Quell’uomo non era abituato a vendere il suo presunto talento per strada. Si
vedeva chiaramente. Era lì, pronto ad offrire la sua anima messa a nudo a gente
gretta, ed io, in quel momento, ero quella gente. Ero stanca, avevo speso quasi
tutto, avevo già risposto di no a due extracomunitari che proponevano giochini
improbabili, immaginavo volesse farci il ritratto e quindi mostrarci i suoi
lavori al carboncino. Non ero in vena di mettermi in posa. Invece no. Non ero
riuscita a scorgere tempestivamente la sua delicatezza, la sua gentilezza
d’animo che si percepiva nei gesti, nella voce, nelle azioni. Ed avevo perso
l’attimo. Volevo richiamarlo, ma ero lì incollata alla sedia a guardarlo mentre
si rivolgeva ad altri. Più tardi pregai Dio che lo facesse ripassare o che mi
permettesse di incontrarlo magari dopo cena, nel viale lungomare. Invece no.

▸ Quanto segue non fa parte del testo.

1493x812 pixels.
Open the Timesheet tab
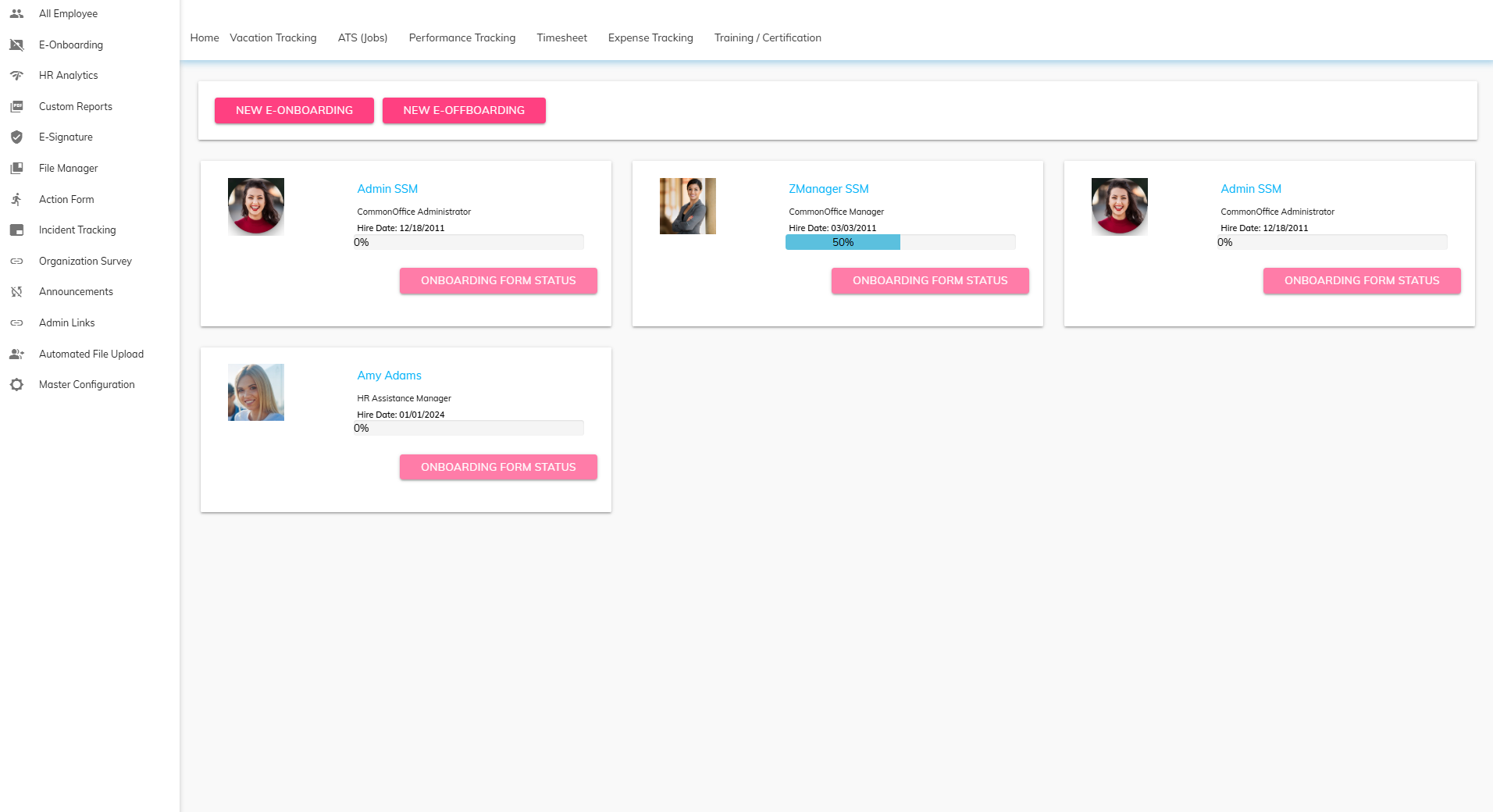click(561, 37)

Ero stata distratta. Mi ripetevo che non era da me, mi chiedevo come avessi
potuto farlo, e da un lato adducevo altre scuse (se avesse mostrato i dipinti e
non li avessi comprati sarebbe stato più offensivo), da un altro mi logoravo
facendo salire le lacrime agli occhi. Mi veniva in mente la frase di Schindler’s List (sì, lo so, non devo
esagerare ma…) proferita alla fine del film da Liam Neeson, che aveva comprato
più di mille ebrei salvandoli da morte certa: “Questa spilla, due persone per
questa…La macchina…Ho speso tanti soldi, lei non sa quanti, se avessi…” Certo
non era paragonabile la situazione, ma il principio era lo stesso. In vacanza
io avevo comprato di tutto, volumi d’arte, oggetti d’arte….ed ora, l’ultimo
giorno del viaggio di nozze (mi rimanevano 50 euro, volevo tenere in tasca
almeno quelli), avevo la possibilità di acquistare l’unica cosa che valesse per me la
pena acquistare e riportare dal viaggio: uno di quei quadri. Ma non lo avevo fatto. Non avevo nemmeno
voluto vederli. Io, che ritengo l’arte una delle mie ragioni di vita e che
vorrei che tutti fossero felici, avevo perso l’occasione di appagare il mio
senso estetico e al contempo far mangiare un artista e magari la sua famiglia.
Un tempo non sarebbe successo. Mio marito mi ripeteva che allora avrei dovuto
comprare anche i giochini dagli extracomunitari, perché ognuno ha una sua
storia, magari struggente, alle spalle. Ero d’accordo con lui, ma non riuscivo a
togliermi dalla testa quegli occhi, quegli occhi dolci e malinconici che
tradivano un’anima pronta a mettersi a nudo attraverso forme e colori. E intanto
mi chiedevo: “Troverà qualcuno che ammiri e apprezzi i suoi dipinti?”
P.S. Era il luglio 2009, quando tornammo in auto dalla Provenza e dalla Costa azzurra, passando anche al ritorno dalla costa ligure. Era il 19 marzo 2010 il giorno in cui scrissi, nero su bianco, questo ricordo ancora vivido. Ho il file, rimasto immutato. Da lì ho preso testo e data di questo articolo senza tempo. Senza tempo, come un altro che mi capitò di scrivere in treno e pubblicare sulle pagine del 《Corriere di Rieti》. Era il gelido inverno 2002 al Terminillo. Guardavo un uomo che dormiva disteso nel mio vagone per ripararsi dal freddo, così mi spiegò il controllore...e iniziai a scrivere con le viscere, con la mente e con il cuore...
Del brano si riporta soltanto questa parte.